Traefik 2 with docker autodiscovery + automatic https + http to https redirection + secure api + basic auth + influxdb metrics
20/04/2020Minimal version
http server with docker autodiscovery
Create a docker-compose.yml with this content
version: "3.3"
services:
traefik:
image: "traefik:v2.0.0"
command:
- --entrypoints.web.address=:80
- --providers.docker=true
ports:
- "80:80"
volumes:
- "/var/run/docker.sock:/var/run/docker.sock:ro"
myapp:
image: containous/whoami:v1.3.0
labels:
- traefik.http.routers.myapp.rule=Host(`test.raphaelpiccolo.com`)
ports:
- "8989:80"Then
docker-compose up -d curl http://test.raphaelpiccolo.com curl http://test.raphaelpiccolo.com:8989
Both url work, to block second url, bind to localhost port :
- "127.0.0.1:8989:80"
It's also possible to remove ports specification completely if the image exposes the port, because traefik will find it.
complete version :
http server with docker autodiscovery
automatically redirect http to https if using websecure entrypoint
automatically generate https when needed
This file will store https certificates : /traefik/acme.json
wait 10 secs for letsencrypt to generate certificates.
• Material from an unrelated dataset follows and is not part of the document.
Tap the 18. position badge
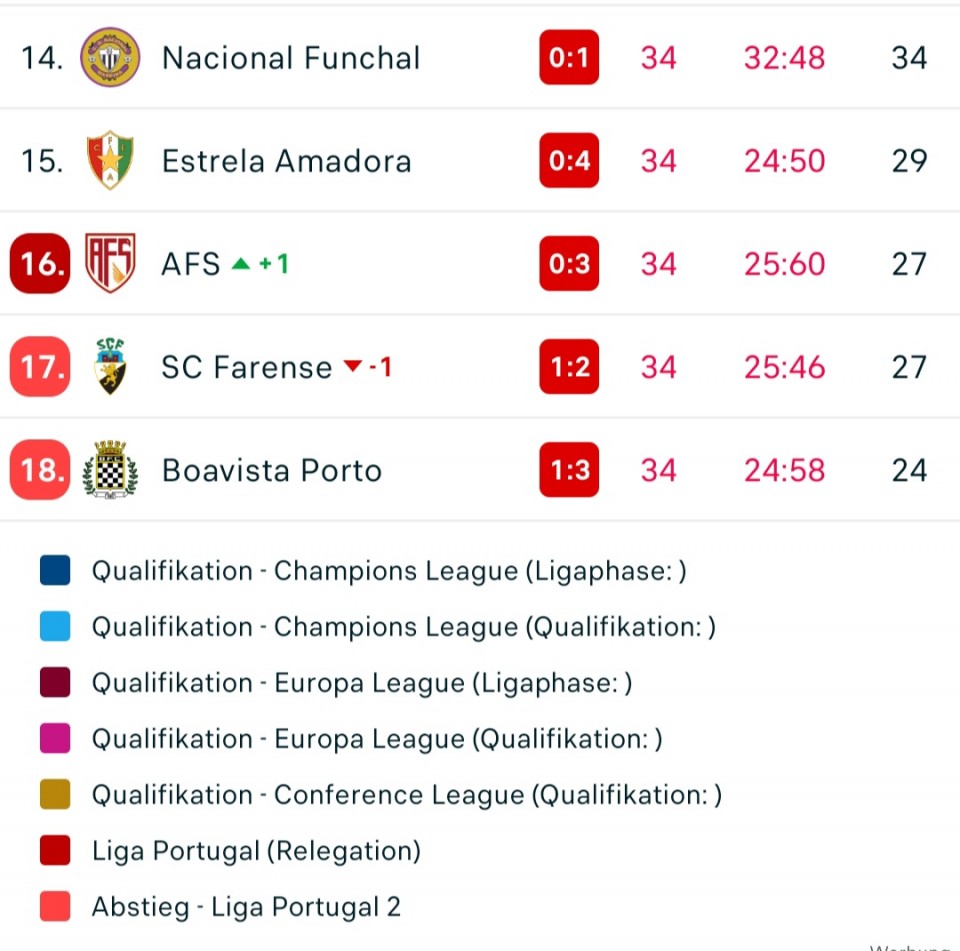The width and height of the screenshot is (960, 951). coord(40,469)

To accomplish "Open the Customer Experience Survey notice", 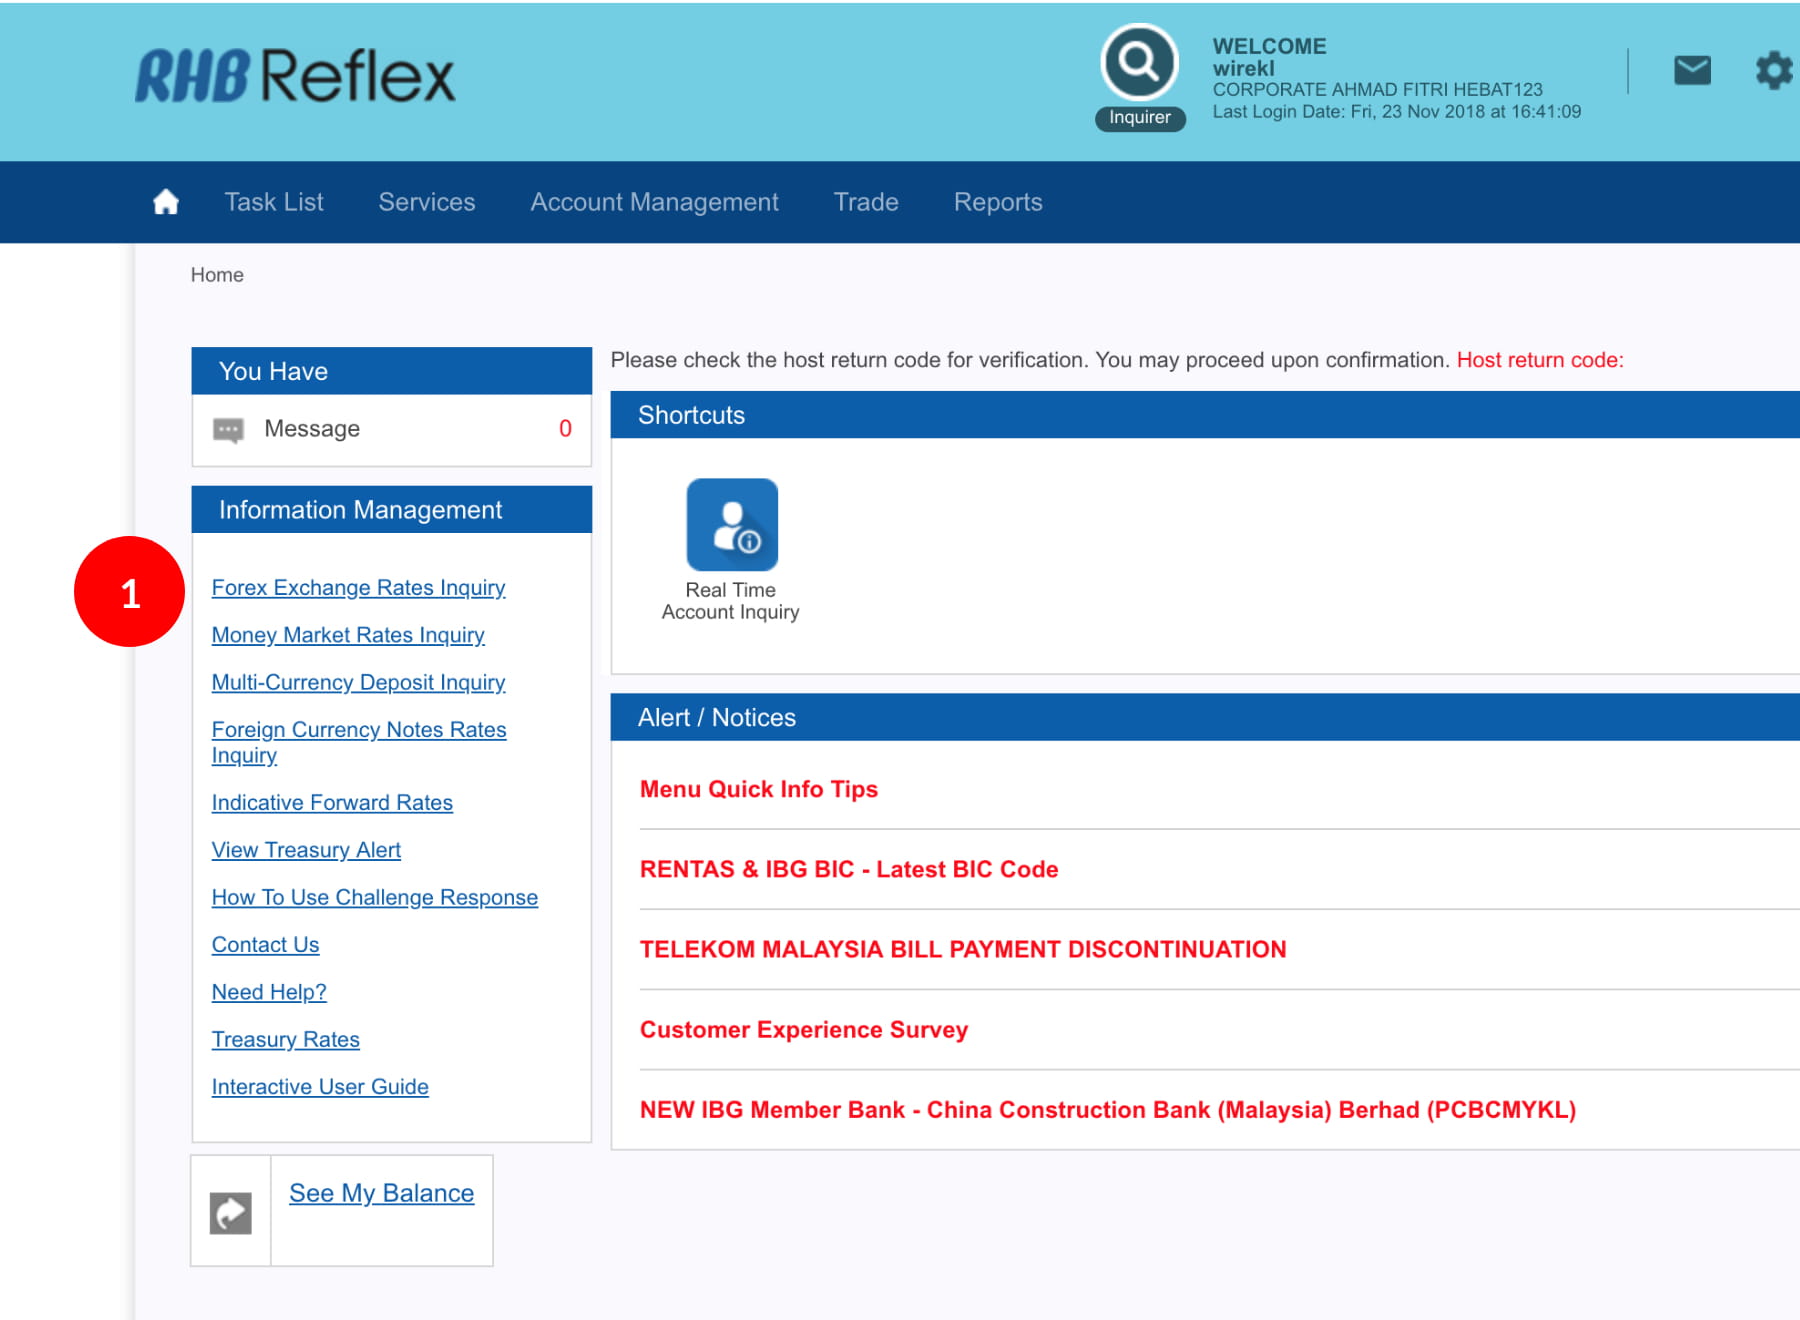I will click(803, 1030).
In the meantime the site is working but there is a certificate alert.
traefik api is now available https://traefik.raphaelpiccolo.com
Create a docker-compose.yml
version: "3.3"
services:
traefik:
image: "traefik:v2.0.0"
command:
# listen port 443 and name it websecure
- --entrypoints.websecure.address=:443
# listen port 80 and name it web
- --entrypoints.web.address=:80
# you need to enable traefik on each container
- --providers.docker.exposedByDefault=false
# listen for docker changes
- --providers.docker=true
# activate traefik api
- --api
# activate traefik ping service
- --ping
- --ping.manualrouting=true
- --ping.entryPoint=websecure
# use letencrypt to generate certificates
- --certificatesresolvers.le.acme.email=rafi.piccolo@gmail.com
- --certificatesresolvers.le.acme.storage=/traefik/acme.json
- --certificatesresolvers.le.acme.tlschallenge=true
# set logging level
- --log.level=INFO
# activate accesslog in a separate file
- --accesslog=true
- --accesslog.filepath=/traefik/access.log
# activate metrics exporting to influxdb
- --metrics.influxdb=true
- --metrics.influxdb.protocol=http
- --metrics.influxdb.address=https://influxdb.raphaelpiccolo.com
- --metrics.influxdb.database=mydb
- --metrics.influxdb.username=admin
- --metrics.influxdb.password=${PASSWORD}
# config file for more settings : tls ciphers for grade A on ssllabs
- --providers.file.filename=/traefik/traefik.toml
- --providers.file.watch=true
# add a custom uniqid on every request
- --tracing.jaeger=true
- --tracing.jaeger.samplingParam=0
- --tracing.jaeger.traceContextHeaderName=X-Request-ID
labels:
- traefik.enable=true
# catch all traefik errors and send them to the errorpage service
- "traefik.http.routers.globalerrorpage.rule=hostregexp(`{host:.+}`)"
- "traefik.http.routers.globalerrorpage.tls.certresolver=le"
- "traefik.http.routers.globalerrorpage.entrypoints=websecure"
- "traefik.http.routers.globalerrorpage.service=errorpage"
- "traefik.http.routers.globalerrorpage.priority=1"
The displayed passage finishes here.